Kratos: Non-Ascii characters in input files

Created on 15 Feb 2018  ·  27Comments  ·  Source: KratosMultiphysics/Kratos

Some users try to use characters like 'º' or 'á' in ther cases. It seems like ModelPartIO is unable to deal with them. Apparently, there were some attempts in the past for fixing this, but it was not solved. I write it here as a reminder, because the importance of this kind of limitations is growing as the community grows.

Help Wanted

All 27 comments

We can support Unicode, this will solve all the problems, even the lack of emojis

Thx for the reminder.
Technically it is possible as @loumalouomega says. We could change iostream to wiostream. That would allow to support at least unicode.

Problems:

  • Windows and linux implementation _differ_ , and this is a very polite way to put it, for example windows will handle Unicode as UTF-16 sequences as far as I know (I may be wrong). See that we already have problems here).
  • w_char is wider than a char, hence the code will be slower and we will need more memory to read them, or not, depending on the encoding (see below).

Questions

  • Is it not clear to me what would happen if we feed the new model_part_io with UTF-8 or UTF-32. We should control this ourselves?
  • In case of extending support for other encoding, where do we stop? For example what if someone wants to write something in chinese in their modelpart? shall we support that? probably it will be technically possible. For example, shall we allow this (it is not an image):

K̵̹͓̖̰̟̖̝͙̖͓͕͈̪̽́̽̍̈́͋͗͆̑̈́̔̋͝͝ͅŗ̷̟͉̘͓͕̪͔̗̤̣̫̬̍̋̉̄̍͑̒͑̇͑̍͠͝a̵̟̞̮̺̮̯̘̜̮͖̜͊̆̽̔͐̀͜ͅt̷̡̞̮̙̦̳̗̱̣̘̭̲̅̊̄̌̍͗̓͆̇͝o̵̧̧̧̖͖̜̩̘̐̓͒̈́̿͒͑̔̎̚͝͝͝s̵̼̹̫̙̜̯̰̅̌̀͝
̷̗̝͈̾̈́̓͊̋̒̈̓̍̇̈̂̓̈́̕

Conslusion: My opinion is not give support to it.

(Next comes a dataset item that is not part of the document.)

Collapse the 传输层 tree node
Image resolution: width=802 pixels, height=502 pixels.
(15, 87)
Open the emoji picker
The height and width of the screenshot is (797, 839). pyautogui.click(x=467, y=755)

P.s: What exactly are trying to write in the modelpart using those symbols :thinking:

I am in favor of NOT supporting anything that is not in the original ASCII (the first 128 characters of it as i recall are completely portable). The point is however if it is possible to check if the format is not compatible in a quick way...even just telling: there is a "strange character" in line whatever

https://wp.libpf.com/?p=626

these guys have the same problem as we do. Maybe we can write this utility, distribute it with Kratos and tell in the error message that something was wrong, and to check via the utility if the file format is ok

alternatively we could use the exception mechanism and only call this function on the line that gives troubles...

The problem @maceligueta is mentioning is not to have utf-32 in mdpa file. The problem is to deal with non-ascii characters in file name which is not as deep as what you were mentioning. I am in favor of correcting this and I am aware of the problem in dealing with unicode settings.

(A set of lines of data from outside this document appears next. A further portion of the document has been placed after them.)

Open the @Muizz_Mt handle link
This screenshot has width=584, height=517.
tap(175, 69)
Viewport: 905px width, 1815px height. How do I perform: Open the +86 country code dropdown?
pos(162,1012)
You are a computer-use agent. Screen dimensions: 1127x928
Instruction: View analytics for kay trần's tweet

ah ok, if you are telling that the FILENAME should allow special characters i don't have objections

Let's bound this to the file name, then. If possible, I would extend it to the name of the SubModelParts if possible (which don't even allow spaces currently), but I see that this really complex, so let's do it just for the file name.

I understand that SubModelPart names it is a useful feature but then we should change entire mdpa file IO to wchar.

one quesiton: does the error appear in python or when we open the mdpa?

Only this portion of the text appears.